In 1968 Melvin Conway published the idea that there is a “very close relationship between the structure of a system and the structure of the organization which designed it.” Over the decades, this law has repeatedly been observed to be true. This law has many implications that if properly considered, might allow us to make software design simpler, and if ignored will make our software more complicated than need be. You can ignore or even fight Conway’s law by trying to create software that does not correlate to the organizational structure. But Conway’s law will always be there and will almost always win.

This thought provoking talk explores the roots of the complexities through the prism of “Conway’s law”. In this talk Avraham presents some of the implications of Conway’s law as well as theoretical limits to the reduction of complexity. Understanding those limits can help us better focus expectations and hence our resources.



Hands-on

Exploring Commonality Variability Analysis in light of Conway's law.

Commonality Variability Analysis (CVA) is the part of domain analysis that focuses on how things remain the same, and how things change. For example, every useful function has the constant part that is the “behavior” of the function, and the variable part that is the parameter of the function. All software design assumes that certain things are constant (and that theses constants are known at coding time), and therefore there is value to writing code that will keep running, and there are certain things that change (or not known at coding time) and that is why the code is parameterized.
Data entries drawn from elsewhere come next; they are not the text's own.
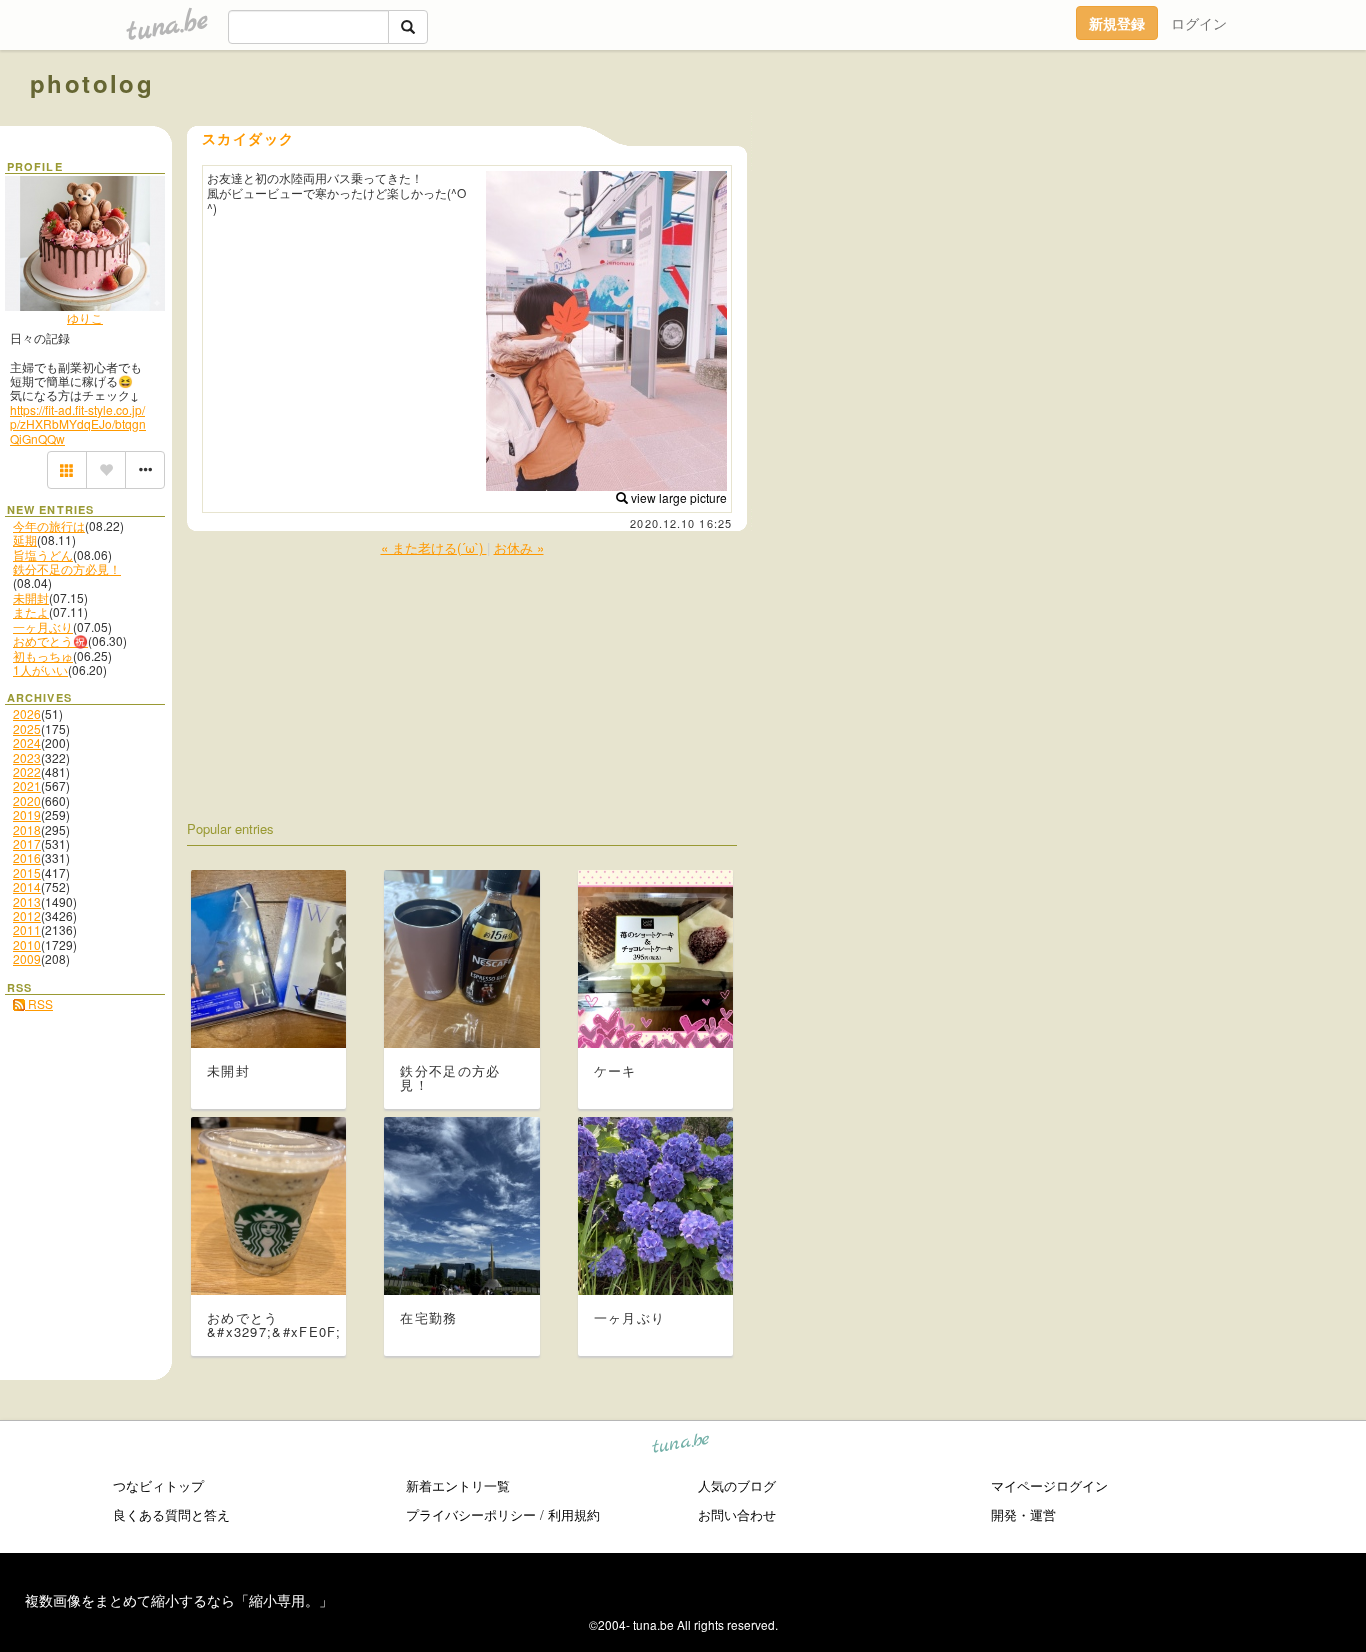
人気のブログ (737, 1485)
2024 (27, 742)
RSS (39, 1003)
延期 (25, 539)
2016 (27, 857)
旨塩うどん (43, 554)
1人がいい (40, 669)
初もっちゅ (43, 655)
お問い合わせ (737, 1514)
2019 (27, 814)
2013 (27, 901)
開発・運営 (1023, 1514)
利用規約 (574, 1514)
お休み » (519, 547)
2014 (27, 886)
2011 (27, 929)
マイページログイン (1049, 1485)
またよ (31, 611)
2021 (27, 785)
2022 (27, 771)
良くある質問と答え (171, 1514)
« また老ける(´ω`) (434, 547)
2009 (27, 958)
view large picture (677, 497)
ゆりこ (85, 317)
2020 (27, 800)
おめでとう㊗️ (50, 640)
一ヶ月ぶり (43, 626)
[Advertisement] (1108, 128)
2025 (27, 728)
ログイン (1199, 23)
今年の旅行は (49, 525)
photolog (92, 83)
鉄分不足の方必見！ (67, 568)
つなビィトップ (158, 1485)
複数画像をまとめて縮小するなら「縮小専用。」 (179, 1600)
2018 (27, 829)
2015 (27, 872)
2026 (27, 713)
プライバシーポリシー (471, 1514)
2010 (27, 944)
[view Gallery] (67, 470)
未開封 (31, 597)
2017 (27, 843)
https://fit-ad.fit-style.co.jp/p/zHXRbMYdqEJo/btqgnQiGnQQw (78, 424)
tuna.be (681, 1446)
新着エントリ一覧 (458, 1485)
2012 (27, 915)
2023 (27, 757)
Whether done explicitly or implicitly, CVA is THE core principle underlying all software development. Complexity in software design is addressed through CVA.

When it comes to domains, domains rarely stay the same, otherwise there would be no need to upgrade our software. At the domain level CVA should include analysis of how the domain is likely to evolve over time. What will stay fixed, and what will change. That way we can make certain parts of our system tolerant of change.

Done properly, we will have software that is flexible in the right places, and rigid in the right places. That allows for stable software that accommodates change. Done improperly, we have software that is fragile and brittle, that can only be changed with great investment.

What about Conway's law? As we saw in the talk, Conway’s law is not only a statement about homomorphism, it is a statement about complexity. Do Conway’s law and CVA have anything to do with each other? I argue that they do. For example, domains change over time, and our software might need to change over time to accommodate. Some of these changes might be structural changes. Does Conway’s law mean that we might need to constantly change our organization as the domain evolves?

In this hands on session, I would like to give a quick overview of the basic concepts surrounding CVA (Positive and Negative Variance, Binding time etc), and then dive into thought experiments that will explore how can we do CVA in a way that not only takes Conway's law into account, but even harnesses it to our advantage.

The exercises will give the participants opportunity to explore the following.

  1. CVA – How do the various commonalties and variabilities express themselves in documentation, interfaces, code, deployed software and configuration files?

  2. Scaffolding – can we articulate heuristics for what parts of a system should be rigid and what parts should be flexible.

  3. Changing organization. What do we do when a organization changes for a reason that is not related to the software design. Do we keep the software the way it is, or do we change to account for Conway’s law. If we anticipate such a change, are there variances/flexibilities that we can put in place to accommodate??

  4. The cost of errors – what is the cost if I assume something will change, but it does not change. What is the cost if I assume something will change and it ends up being constant. What happens if I make a mistake in the binding time? Are there certain mistakes that are safer than others?

  5. Given the real world we live in, are there steps we can do to simplify our organizations that will make the software we design less complex?